On the word rude, his lips part. He looks startled, uncomfortable.
“Of course not!” he blurts out.
“Then why are you dressed again?”
He searches the room for inspiration, and I’m pretty sure I can actually see his mind working. Figuring out the ratio of immorality to sex. If he puts a hand on my tit, is hell just around the corner, or down the next street?
But it’s me who’s too immersed in hell thoughts, it seems, because when he does step to me, it’s so sudden that I start. He reaches out—almost wary, I think—and then strokes one hand down my arm. Just that. Nothing more.
Though it’s still entirely possible that I gasp. I feel as though I haven’t been touched in a decade, and if that wasn’t bad enough, it’s Gabe who’s doing the touching. Gabe, who often seems too terrified to make eye contact.
Even if he’s not too terrified to do this. He rubs his hand up and down, up and down—almost like a friendly reassurance, if it were not for my trembling response. I shudder as I watch him watching himself touching me, his too-dark and too-intense eyes following his own hand over the shivering sensitive inside of my arm. He follows it all the way up to my shoulder, where his fingers pinch and rub the material of my shirt in the most weirdly lewd way.
And then the lewdness flickers over to something else, as quickly as it had arrived. Something else worse, because I think he might actually be about to kiss me. He’s very tall, so it’s not hard to miss. He has to lean down, and come so close to me, and I think of all those cheesy movies with the hero going in finally, finally for a kiss. The heroine swooning, hardly able to believe it.

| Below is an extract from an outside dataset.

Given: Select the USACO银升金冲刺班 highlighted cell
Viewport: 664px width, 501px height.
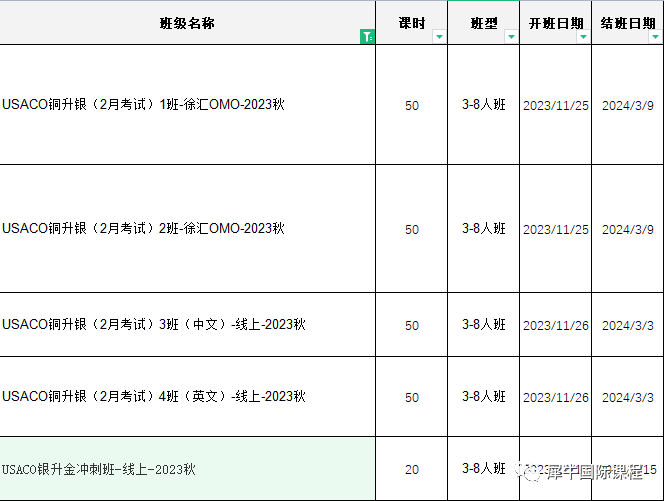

This wasn’t what I had in mind when I started this. And yet I find myself tilting my face up to his, as his parted lips get closer and closer, and all I can think of is the utter hilarity of an odd backwards movie kiss.
That doesn’t make me want to laugh. By God, I think I might actually be swooning—at the very least, I don’t think I’ve ever closed my eyes before on feeling someone’s mouth pressed to mine. And he’s so tender and so gentle that it makes me ache, in a hundred odd and completely unused places. Unfortunate, really, that I don’t have all day.
I want to touch his body and I want him to touch mine, and I want to be naked and writhing with him, immediately. So I worm one sly hand beneath the prison of his olive green tank top. And maybe I also curl my tongue around his earlobe.